By Dr. Gerhard Wotawa
Central Institute for Meteorology and Geodynamics (ZAMG)
Starting from March 15, this video map shows the movement of Iodine-131, a highly radioactive isotope, from Japan’s Fukushima nuclear plant. To see a global video of the spread of Cesium-137, visit ZAMG and scroll to bottom of page.
NOTE: Because the video can’t be resized to fit article column width without losing motion (or rather, I don’t know how to do it), scroll down to the bottom of this page to see the map. (H/T Coalition of the Obvious)
Also see US Radiation Monitoring Map in Real Time ~ Ed.
From English translation (pdf):
Accident in the Japanese NPP Fukushima: Spread of Radioactivity
Weather in the crisis region
Currently, northwesterly upper-level winds predominate in the crisis region. Surface winds also predominantly come from northwesterly directions. Precipitation is limited to the areas upstream (north-western coast). Tomorrow night, winds are shifting to the south-west. In both cases, air from the reactors is predominately transported to the open sea.
Dispersion model results currently show that the plume spreads towards the ocean. Currently, the plume expands towards the south-east (see images below). Later, the plume will start moving towards the north-west (see animated images). Populated areas outside the immediate crisis area are currently not directly hit.
The CTBTO station in Takasaki/Gunma in Japan was recording the detection of numerous radionuclides. Analysis, however, shows that the measurements published yesterday were accidentally contaminated in the handling. This contamination was caused by a plume of radioactivity getting into the station building while the filter was in the detector. The radionuclides detected are correct, but the time reference and concentration is wrong. This problem is solved as soon as the first contaminated filter gets analysed. We will make available these data as soon as they come in.
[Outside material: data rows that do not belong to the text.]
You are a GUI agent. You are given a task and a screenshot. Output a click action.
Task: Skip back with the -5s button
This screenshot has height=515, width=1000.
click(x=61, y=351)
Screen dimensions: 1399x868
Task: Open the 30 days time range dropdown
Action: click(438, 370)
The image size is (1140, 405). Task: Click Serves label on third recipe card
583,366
ZAMG will not answer any questions related to travel in Japan or in other parts of the world, since this is the responsibility of national radiation protection authorities. Travel advisories and warnings are available from your foreign ministry. In Austria, such advisories are available on http://www.bmeia.gv.at.
This information is updated daily, and whenever the development of the situation requires it.